(Listed entries begins)

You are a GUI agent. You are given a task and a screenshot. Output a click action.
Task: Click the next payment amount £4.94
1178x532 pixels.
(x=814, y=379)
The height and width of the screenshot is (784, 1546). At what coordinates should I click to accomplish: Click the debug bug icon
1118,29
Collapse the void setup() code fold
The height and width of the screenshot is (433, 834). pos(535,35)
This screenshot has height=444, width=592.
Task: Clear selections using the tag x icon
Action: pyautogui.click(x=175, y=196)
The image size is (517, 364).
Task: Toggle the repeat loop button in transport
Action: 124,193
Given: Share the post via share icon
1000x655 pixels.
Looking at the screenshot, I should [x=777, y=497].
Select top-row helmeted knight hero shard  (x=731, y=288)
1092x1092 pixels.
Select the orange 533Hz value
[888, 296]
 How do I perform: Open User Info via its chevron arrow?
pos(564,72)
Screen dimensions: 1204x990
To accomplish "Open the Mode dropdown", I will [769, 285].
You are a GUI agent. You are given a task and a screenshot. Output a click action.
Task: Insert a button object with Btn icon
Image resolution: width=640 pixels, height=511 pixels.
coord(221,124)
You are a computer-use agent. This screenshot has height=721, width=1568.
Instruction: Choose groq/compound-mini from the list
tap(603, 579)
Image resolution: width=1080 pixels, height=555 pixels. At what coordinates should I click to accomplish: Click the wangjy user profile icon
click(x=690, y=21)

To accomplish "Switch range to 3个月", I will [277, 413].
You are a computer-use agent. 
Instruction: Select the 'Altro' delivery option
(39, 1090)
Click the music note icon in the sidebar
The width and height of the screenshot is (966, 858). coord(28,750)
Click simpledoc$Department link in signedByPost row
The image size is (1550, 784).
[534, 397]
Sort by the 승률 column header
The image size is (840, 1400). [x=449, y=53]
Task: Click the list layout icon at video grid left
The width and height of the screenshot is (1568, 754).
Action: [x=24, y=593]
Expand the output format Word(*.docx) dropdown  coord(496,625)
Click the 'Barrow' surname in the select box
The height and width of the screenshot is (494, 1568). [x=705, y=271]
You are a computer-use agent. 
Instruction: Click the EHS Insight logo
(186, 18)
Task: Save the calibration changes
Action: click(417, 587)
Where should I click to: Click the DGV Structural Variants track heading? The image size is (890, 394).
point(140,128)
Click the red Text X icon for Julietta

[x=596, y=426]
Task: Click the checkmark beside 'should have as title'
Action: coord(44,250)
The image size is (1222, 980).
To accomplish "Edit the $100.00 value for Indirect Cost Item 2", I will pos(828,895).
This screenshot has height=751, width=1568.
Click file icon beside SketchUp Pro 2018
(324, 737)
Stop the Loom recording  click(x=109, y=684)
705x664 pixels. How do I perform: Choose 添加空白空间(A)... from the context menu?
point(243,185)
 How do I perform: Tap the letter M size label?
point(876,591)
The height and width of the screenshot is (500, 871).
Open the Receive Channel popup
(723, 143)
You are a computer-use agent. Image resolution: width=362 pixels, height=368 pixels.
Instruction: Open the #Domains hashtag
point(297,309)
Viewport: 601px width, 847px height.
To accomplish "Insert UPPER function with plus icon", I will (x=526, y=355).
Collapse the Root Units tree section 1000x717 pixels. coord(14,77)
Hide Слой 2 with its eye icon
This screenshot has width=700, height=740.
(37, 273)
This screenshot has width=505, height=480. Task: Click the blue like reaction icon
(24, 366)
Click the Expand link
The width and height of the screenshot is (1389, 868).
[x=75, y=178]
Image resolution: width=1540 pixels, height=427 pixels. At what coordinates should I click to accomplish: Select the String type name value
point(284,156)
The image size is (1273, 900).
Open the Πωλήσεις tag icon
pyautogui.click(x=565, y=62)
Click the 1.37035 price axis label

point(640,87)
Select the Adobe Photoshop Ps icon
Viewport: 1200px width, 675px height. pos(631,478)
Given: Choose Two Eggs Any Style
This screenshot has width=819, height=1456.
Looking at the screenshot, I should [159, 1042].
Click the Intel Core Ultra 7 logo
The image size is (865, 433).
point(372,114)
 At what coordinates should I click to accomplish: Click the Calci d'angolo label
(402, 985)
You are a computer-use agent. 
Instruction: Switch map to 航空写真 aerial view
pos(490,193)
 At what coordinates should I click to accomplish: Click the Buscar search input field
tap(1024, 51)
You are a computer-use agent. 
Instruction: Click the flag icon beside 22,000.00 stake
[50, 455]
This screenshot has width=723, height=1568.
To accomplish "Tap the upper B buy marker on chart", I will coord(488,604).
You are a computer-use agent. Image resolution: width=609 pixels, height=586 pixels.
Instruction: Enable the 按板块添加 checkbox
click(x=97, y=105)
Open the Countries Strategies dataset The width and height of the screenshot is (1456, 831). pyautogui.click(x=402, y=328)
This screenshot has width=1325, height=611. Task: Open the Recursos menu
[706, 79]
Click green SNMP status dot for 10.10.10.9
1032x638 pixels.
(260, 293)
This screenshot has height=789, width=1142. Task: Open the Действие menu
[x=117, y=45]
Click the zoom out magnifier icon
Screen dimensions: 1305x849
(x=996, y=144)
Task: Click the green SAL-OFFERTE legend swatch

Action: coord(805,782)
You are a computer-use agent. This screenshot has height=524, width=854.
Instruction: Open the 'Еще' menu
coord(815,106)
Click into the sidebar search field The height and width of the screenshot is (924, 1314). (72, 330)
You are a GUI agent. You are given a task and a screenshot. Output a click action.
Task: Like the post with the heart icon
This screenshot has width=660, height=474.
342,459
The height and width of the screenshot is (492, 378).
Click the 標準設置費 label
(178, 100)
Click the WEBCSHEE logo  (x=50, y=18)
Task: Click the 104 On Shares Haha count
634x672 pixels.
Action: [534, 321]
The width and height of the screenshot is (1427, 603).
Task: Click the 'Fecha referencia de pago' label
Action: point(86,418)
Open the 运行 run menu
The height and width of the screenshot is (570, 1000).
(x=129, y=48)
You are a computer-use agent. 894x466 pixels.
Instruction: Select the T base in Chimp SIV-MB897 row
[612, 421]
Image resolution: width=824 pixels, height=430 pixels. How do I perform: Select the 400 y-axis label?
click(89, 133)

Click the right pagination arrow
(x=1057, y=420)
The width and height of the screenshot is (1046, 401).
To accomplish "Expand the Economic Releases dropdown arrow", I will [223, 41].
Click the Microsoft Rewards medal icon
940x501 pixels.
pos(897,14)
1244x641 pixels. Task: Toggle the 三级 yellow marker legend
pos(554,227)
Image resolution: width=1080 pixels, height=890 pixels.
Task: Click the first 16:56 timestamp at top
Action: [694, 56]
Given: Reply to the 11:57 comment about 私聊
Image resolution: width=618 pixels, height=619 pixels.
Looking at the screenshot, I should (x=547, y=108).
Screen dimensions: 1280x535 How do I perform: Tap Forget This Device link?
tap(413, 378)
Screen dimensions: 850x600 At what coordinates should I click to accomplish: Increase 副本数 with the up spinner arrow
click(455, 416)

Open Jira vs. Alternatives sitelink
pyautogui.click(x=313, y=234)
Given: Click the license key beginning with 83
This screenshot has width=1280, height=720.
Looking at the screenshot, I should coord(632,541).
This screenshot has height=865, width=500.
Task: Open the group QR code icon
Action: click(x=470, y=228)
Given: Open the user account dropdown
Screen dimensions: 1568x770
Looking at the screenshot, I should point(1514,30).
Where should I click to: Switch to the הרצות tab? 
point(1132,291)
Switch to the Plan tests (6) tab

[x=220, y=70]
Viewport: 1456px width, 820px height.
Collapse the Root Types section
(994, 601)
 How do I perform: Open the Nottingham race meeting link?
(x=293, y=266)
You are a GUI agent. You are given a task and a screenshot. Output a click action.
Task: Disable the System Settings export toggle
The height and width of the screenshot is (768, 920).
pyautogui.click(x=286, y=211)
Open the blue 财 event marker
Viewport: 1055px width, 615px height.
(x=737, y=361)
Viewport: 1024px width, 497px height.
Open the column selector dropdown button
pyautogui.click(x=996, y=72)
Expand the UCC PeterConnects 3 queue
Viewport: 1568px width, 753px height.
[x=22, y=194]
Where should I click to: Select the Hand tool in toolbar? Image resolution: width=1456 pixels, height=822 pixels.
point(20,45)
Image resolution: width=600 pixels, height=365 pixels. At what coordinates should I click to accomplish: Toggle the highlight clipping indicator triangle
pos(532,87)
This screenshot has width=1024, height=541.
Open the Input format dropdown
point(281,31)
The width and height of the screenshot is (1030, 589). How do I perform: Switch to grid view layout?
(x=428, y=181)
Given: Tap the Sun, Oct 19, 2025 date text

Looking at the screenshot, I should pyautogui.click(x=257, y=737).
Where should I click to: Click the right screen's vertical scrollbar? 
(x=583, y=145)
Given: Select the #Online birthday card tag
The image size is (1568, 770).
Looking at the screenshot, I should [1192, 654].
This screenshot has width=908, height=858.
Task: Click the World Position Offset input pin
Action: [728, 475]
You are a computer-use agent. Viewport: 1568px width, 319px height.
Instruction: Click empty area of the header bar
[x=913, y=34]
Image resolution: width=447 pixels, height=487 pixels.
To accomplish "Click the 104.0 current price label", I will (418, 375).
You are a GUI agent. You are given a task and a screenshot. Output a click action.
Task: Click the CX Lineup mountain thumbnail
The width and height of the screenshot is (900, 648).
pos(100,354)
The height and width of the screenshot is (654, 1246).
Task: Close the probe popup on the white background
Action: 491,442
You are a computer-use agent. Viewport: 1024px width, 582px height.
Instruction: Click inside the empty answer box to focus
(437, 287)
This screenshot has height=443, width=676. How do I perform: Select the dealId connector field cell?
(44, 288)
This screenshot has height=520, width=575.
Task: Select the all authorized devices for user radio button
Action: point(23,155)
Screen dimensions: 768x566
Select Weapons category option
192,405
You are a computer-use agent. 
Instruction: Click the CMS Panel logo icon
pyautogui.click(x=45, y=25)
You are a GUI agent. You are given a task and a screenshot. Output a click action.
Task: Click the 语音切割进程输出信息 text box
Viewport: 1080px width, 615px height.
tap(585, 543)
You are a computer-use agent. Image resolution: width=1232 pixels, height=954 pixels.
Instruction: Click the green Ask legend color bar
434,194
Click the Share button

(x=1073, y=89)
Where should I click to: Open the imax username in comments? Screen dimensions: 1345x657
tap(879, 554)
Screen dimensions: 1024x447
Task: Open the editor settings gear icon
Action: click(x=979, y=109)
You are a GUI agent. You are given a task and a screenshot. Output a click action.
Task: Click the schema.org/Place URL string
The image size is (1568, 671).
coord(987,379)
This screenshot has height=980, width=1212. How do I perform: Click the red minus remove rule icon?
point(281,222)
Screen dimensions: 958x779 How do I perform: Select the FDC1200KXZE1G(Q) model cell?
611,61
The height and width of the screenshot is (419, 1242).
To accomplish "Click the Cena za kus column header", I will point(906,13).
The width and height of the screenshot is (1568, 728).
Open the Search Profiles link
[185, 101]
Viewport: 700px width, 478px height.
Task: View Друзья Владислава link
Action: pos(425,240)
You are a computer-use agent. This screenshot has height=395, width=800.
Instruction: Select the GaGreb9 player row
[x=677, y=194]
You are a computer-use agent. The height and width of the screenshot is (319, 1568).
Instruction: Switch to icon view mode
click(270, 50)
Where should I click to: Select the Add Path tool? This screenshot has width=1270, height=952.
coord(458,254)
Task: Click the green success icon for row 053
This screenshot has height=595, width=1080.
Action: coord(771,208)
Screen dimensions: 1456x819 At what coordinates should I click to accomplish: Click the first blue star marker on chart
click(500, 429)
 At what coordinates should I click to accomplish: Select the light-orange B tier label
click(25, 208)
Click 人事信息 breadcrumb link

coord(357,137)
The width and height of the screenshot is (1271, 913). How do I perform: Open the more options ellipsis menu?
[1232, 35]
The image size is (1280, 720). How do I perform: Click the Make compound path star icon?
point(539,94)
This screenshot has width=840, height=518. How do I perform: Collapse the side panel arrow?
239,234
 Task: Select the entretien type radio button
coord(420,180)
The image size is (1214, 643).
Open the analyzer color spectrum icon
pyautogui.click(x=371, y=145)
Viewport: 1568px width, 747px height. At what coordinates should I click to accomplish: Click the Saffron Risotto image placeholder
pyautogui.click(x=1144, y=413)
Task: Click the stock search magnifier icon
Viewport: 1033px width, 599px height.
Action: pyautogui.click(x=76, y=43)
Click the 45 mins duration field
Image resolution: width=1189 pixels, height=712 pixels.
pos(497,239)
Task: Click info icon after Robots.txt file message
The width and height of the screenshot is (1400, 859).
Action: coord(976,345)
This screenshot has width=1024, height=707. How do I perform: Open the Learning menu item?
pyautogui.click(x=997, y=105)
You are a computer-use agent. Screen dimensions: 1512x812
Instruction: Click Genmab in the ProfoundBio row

(Listed entries ends)

Select every line of the records holding the string "Insert".

Task: Insert a button object with Btn icon
To accomplish "Insert UPPER function with plus icon", I will (x=526, y=355).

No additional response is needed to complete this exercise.